The PCR reactions were performed with specific T. cruzi primers and T. rangeli primers reported previously.17 The primer sequences are as follows:
For T. cruzi, Tcru1: 5′-AAA TAA TGT ACG GGK GAG ATG CAT GA-3′ and Tcru2: 5′-GGT TCG ATT GGG GTT GGT GTA ATA TA-3′ and for T. rangeli, TrINT1: 5′-CGC CCA TTC GTT TGT CC-3′ and TrINT2: 5′-TCC AGC GCC ATC ACT GAT C-3′. The PCR mixture (25 μL total volume) contained PCR Buffer (10 mM Tris-HCl [pH 8.3], 50 mM KCl, 1.5 mM MgCl2), 2 mM each of the dNTPs, 5 pmol of each primer, and 0.5 U of AmpliTaq Gold DNA polymerase (Applied Biosystems, Japan). The reaction mixtures were incubated in a PCR thermocycler (Applied Biosystems, Singapore) at 94°C for 10 min (initial denaturation step), and then subjected to 35 cycles consisting of 45 s at 94°C (denaturation step), 1 min at 58°C (annealing step), and 1 min at 72°C (extension), followed by terminal elongation for 7 min at 72°C. The PCR products were electrophoresed in a 1.5% agarose gel and stained with ethidium bromide solution for visualization under UV light.
Results and Discussion
The loopamp real-time turbidimetry device enables observation of primer kinetics. Therefore, at the commencement of the study, LAMP reactions were conducted at 60, 63, 65, and 67°C to determine the optimal reaction temperature for both the T. cruzi and T. rangeli primer sets. The temperature at which the reaction would reach and cross the positive reaction threshold, which is 0.1 of released turbidity18 in a short period of time or faster than others, was selected as the optimal reaction temperature (these reactions were done in five repetitions). As a result, the 63°C temperature was chosen as the optimal reaction temperature because the reaction threshold time for positive reactions was achieved faster at this temperature (data not shown). The T. cruzi 18S LAMP assay specifically amplified T. cruzi DNA without amplifying negative control DNA of T. rangeli, vector insects, and human host (Figure 1A). The detection limit of the assay was 100 fg of serially diluted T. cruzi DNA (Figure 1B and C).
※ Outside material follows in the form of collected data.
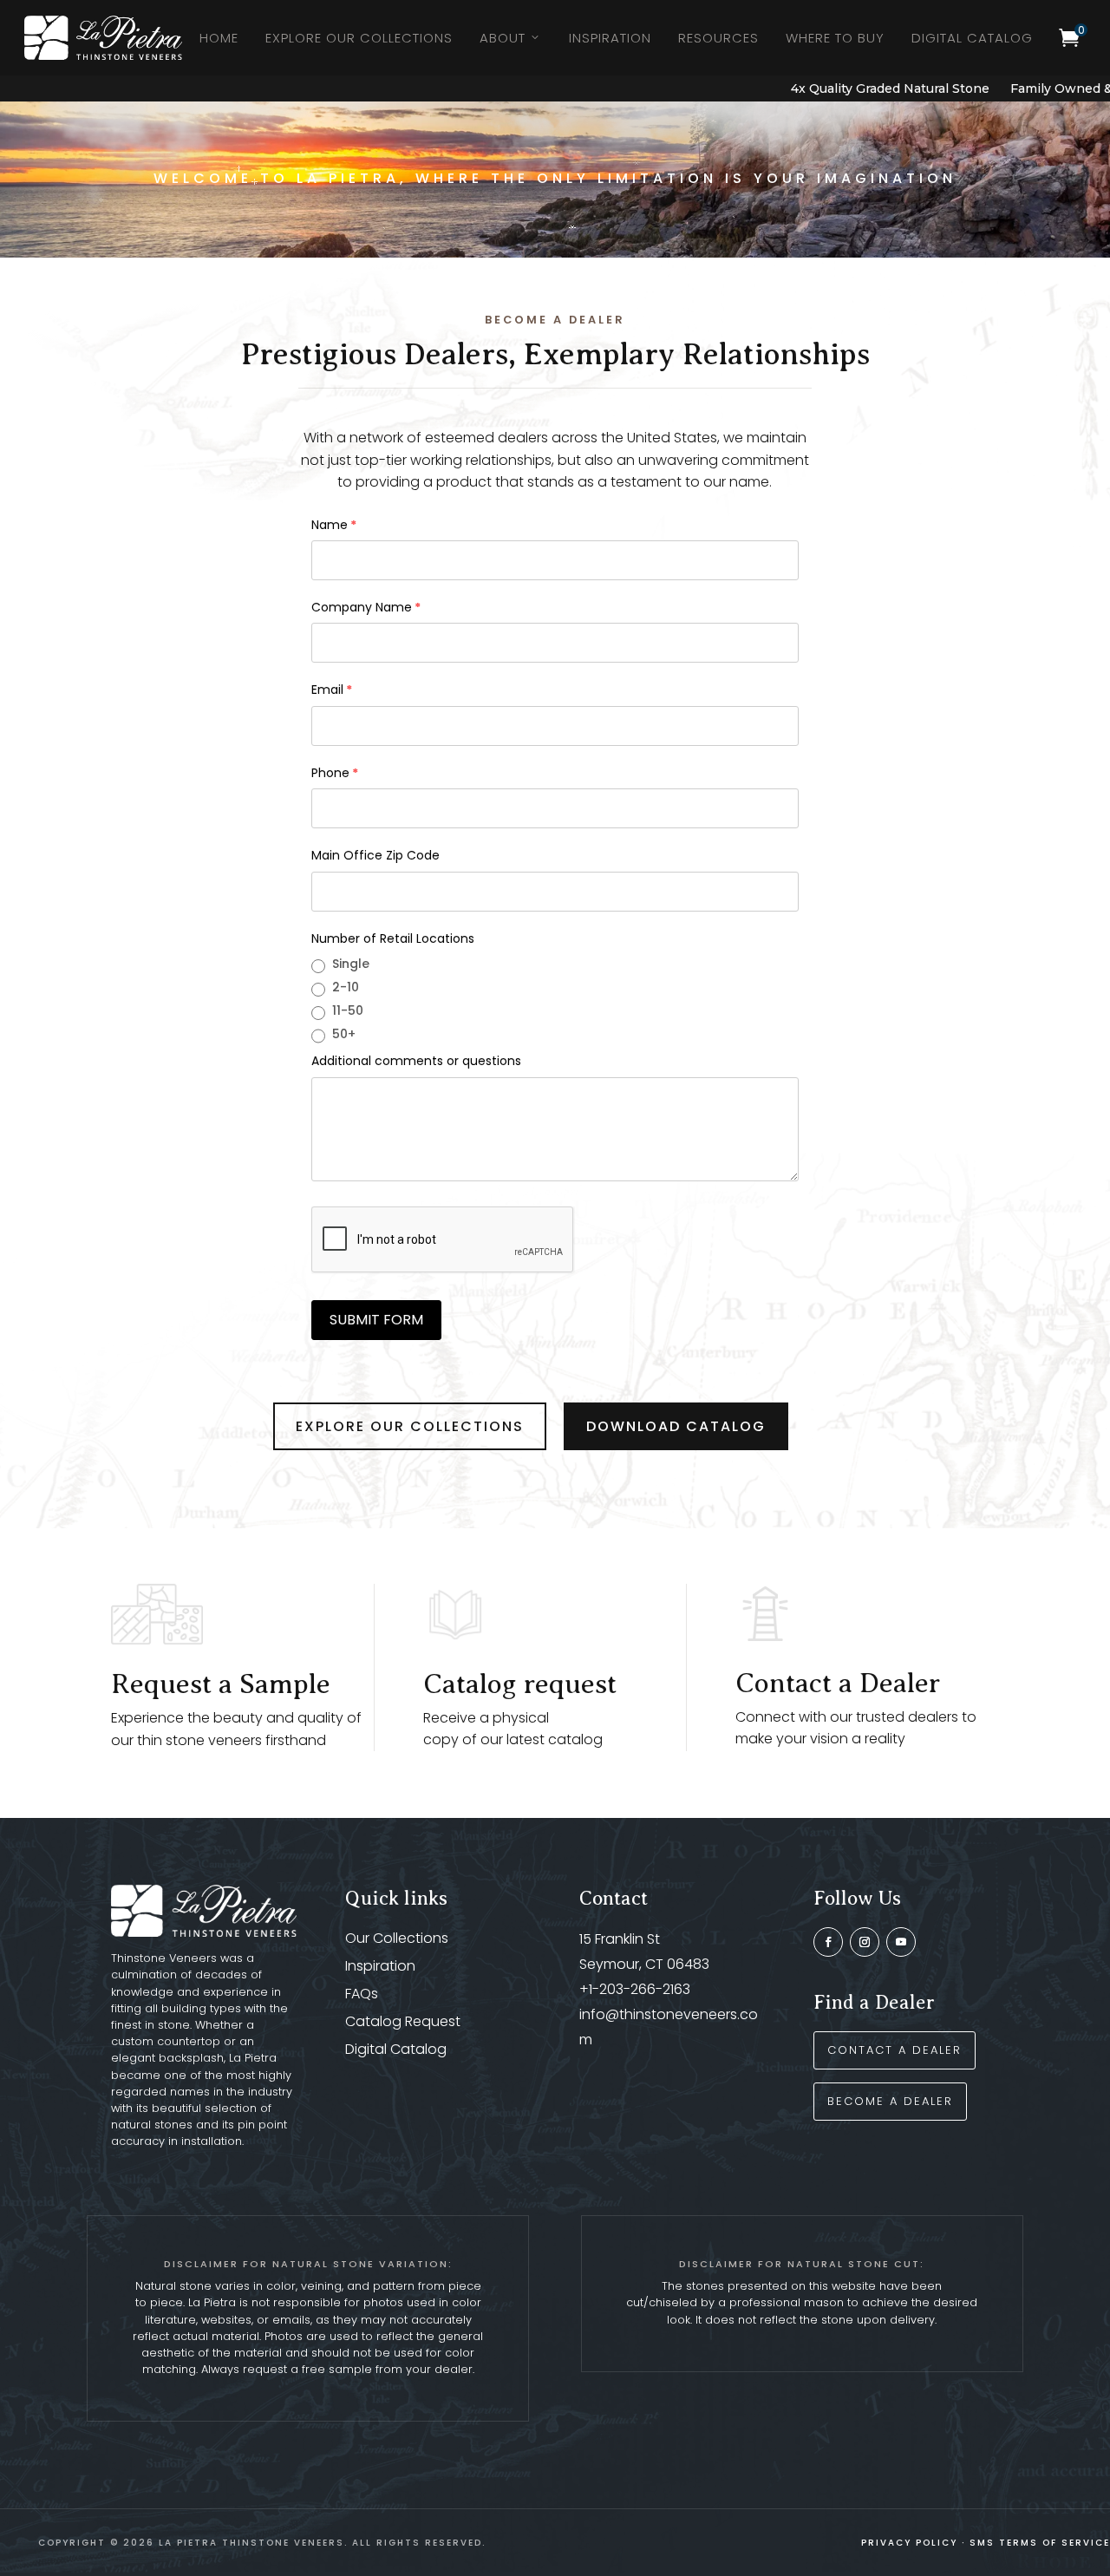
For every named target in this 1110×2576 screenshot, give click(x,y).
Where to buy (835, 38)
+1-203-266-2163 (634, 1989)
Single (350, 963)
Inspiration (610, 38)
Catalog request (520, 1684)
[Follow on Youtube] (901, 1942)
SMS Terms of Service (1040, 2542)
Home (218, 38)
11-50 (347, 1010)
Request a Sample (220, 1684)
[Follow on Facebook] (828, 1942)
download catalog (676, 1426)
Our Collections (396, 1938)
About (503, 38)
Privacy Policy (909, 2542)
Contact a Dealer (837, 1683)
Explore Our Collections (359, 38)
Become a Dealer (890, 2101)
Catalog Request (402, 2021)
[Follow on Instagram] (864, 1942)
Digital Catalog (972, 38)
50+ (344, 1034)
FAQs (361, 1994)
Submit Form (376, 1320)
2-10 (345, 987)
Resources (718, 38)
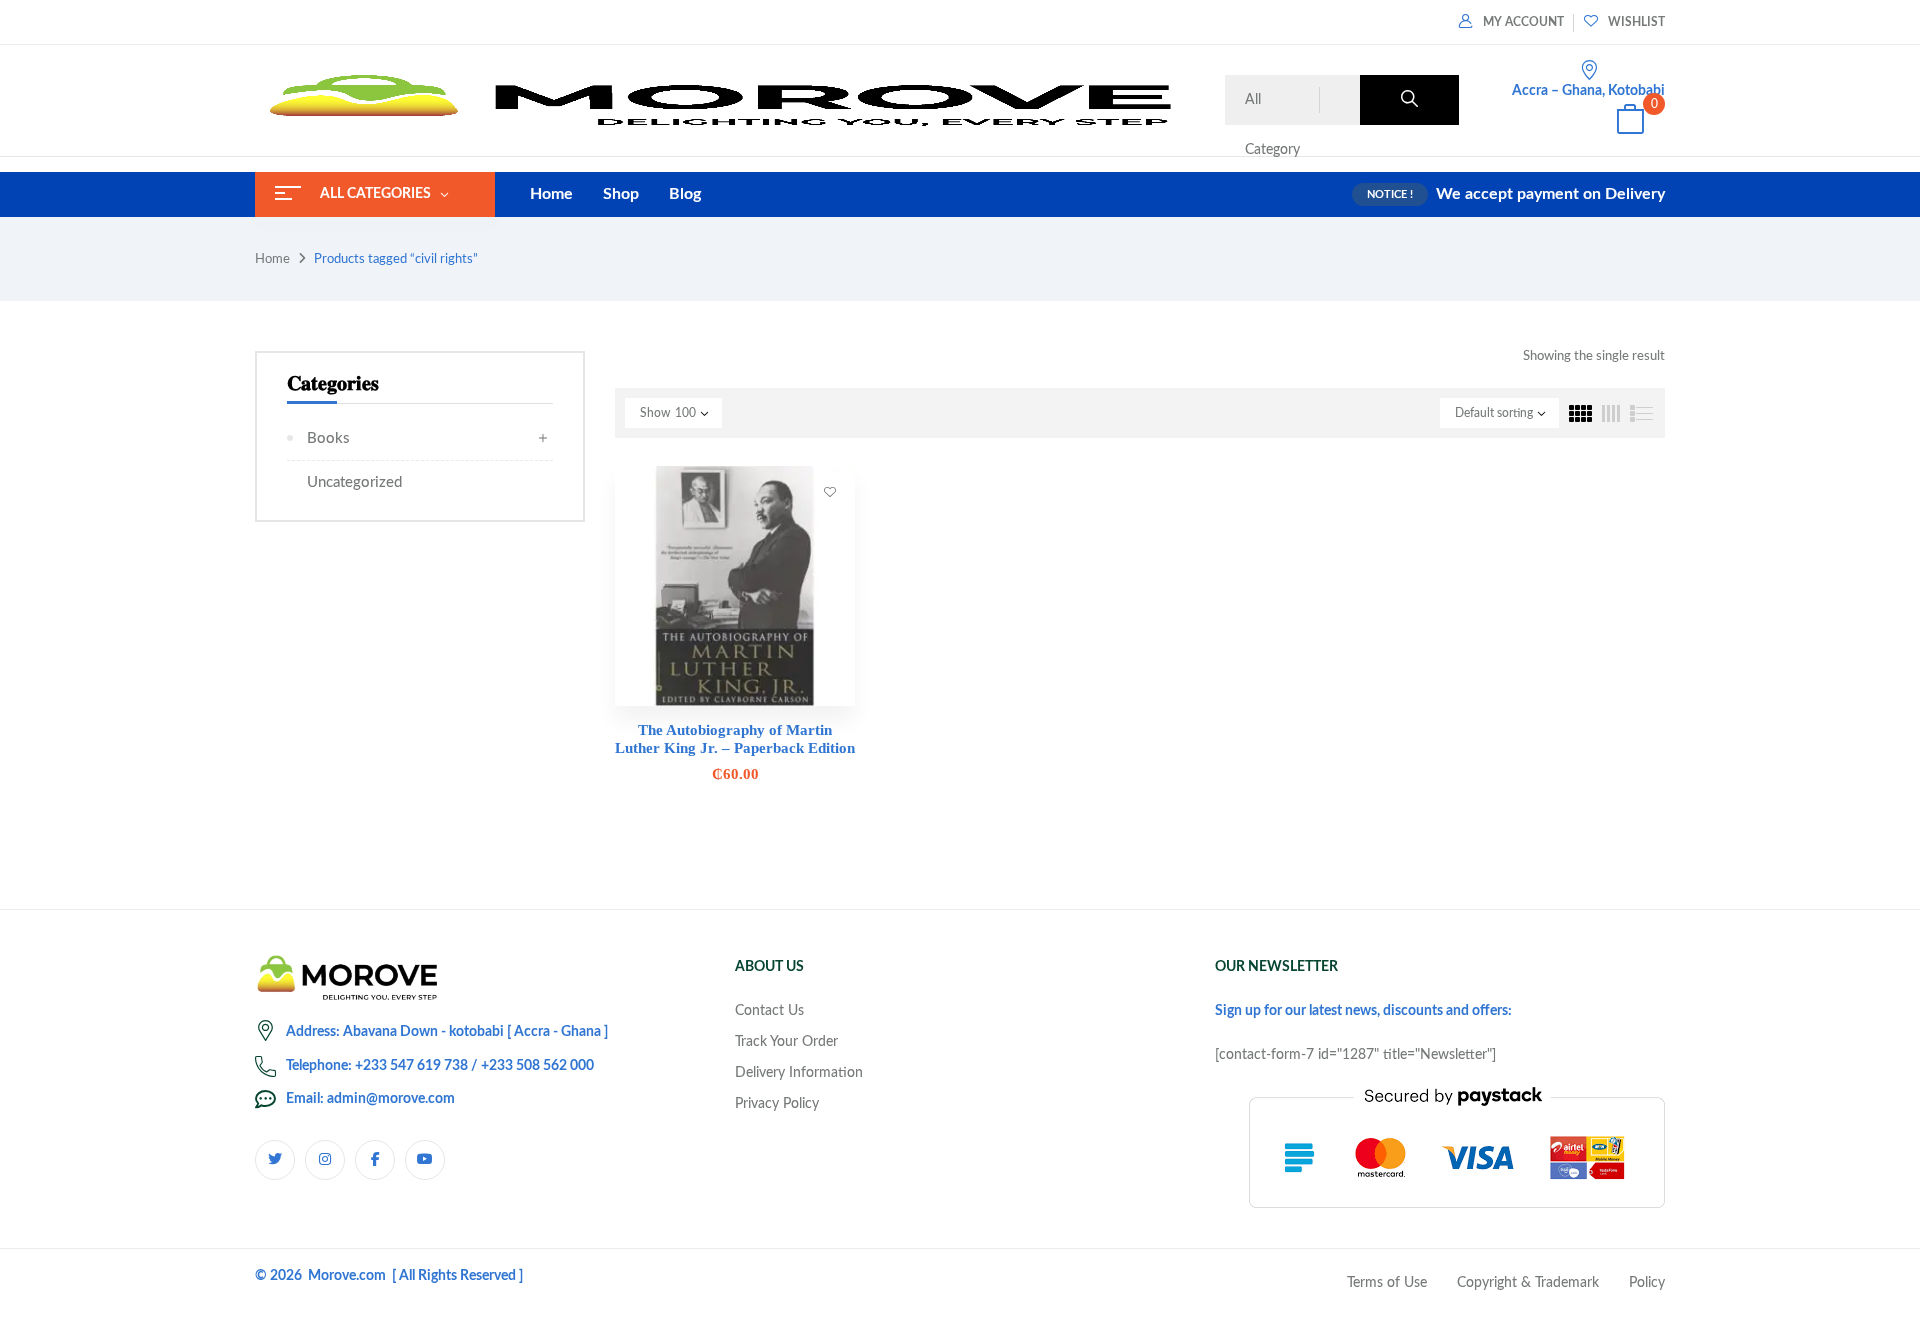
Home (272, 259)
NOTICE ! (1390, 194)
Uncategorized (354, 482)
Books (328, 438)
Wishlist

The T. rangeli snoRNA LAMP assay also specifically amplified T. rangeli DNA without amplifying the negative control DNA (Figure 2A) with a detection limit of 1 pg as determined from serially diluted DNA (Figure 2B and C). In this study, six LAMP primers were used for amplification of each target trypanosome DNA. In this way eight distinct regions were recognized on the target gene, thereby ensuring specificity, high sensitivity, and rapid reaction whereby amplification is achieved within 60 minutes.10
Rhodnius pallescens is considered to be the most important and widespread vector of T. cruzi and T. rangeli in Panama.19 In the current study, we therefore evaluated detection performance of the newly developed T. cruzi and T. rangeli LAMP assays on DNA extracted from triatomine bugs (37 nymphae and 15 adults) collected from palm trees in Panama. Of the 37 DNA samples extracted from R. pallescens nymphae, 10 (27%) and 7 (19%) were T. cruzi-positive by LAMP and PCR, respectively. Of the 15 adult R. pallescens DNA samples, 7 (47%) were positive for T. cruzi infections by both LAMP and PCR assays (Table 2). Therefore, out of a total of 52 DNA samples from R. pallescens, 17 (33%) and 14 (27%) were T. cruzi-positive by LAMP and PCR, respectively.
Table 2.
Insect stage | Total no. of samples | T. rangeli | T. cruzi | ||
---|---|---|---|---|---|
PCR | LAMP | PCR | LAMP | ||
+ve* | +ve | +ve | +ve | ||
Nymph | 37 | 0 (0%) | 3 (8%) | 7† (19%) | 10† (27%) |
Adult | 15 | 4‡ (27%) | 4‡ (27%) | 7‡ (47%) | 7‡ (47%) |
Total | 52 | 4 (8%) | 7 (13%) | 14 (27%) | 17 (33%) |
Positive detection.
Both loop-mediated isothermal amplification (LAMP) and polymerase chain reaction (PCR) positively detected T. cruzi from same seven samples, whereas 3 samples were positive by LAMP only.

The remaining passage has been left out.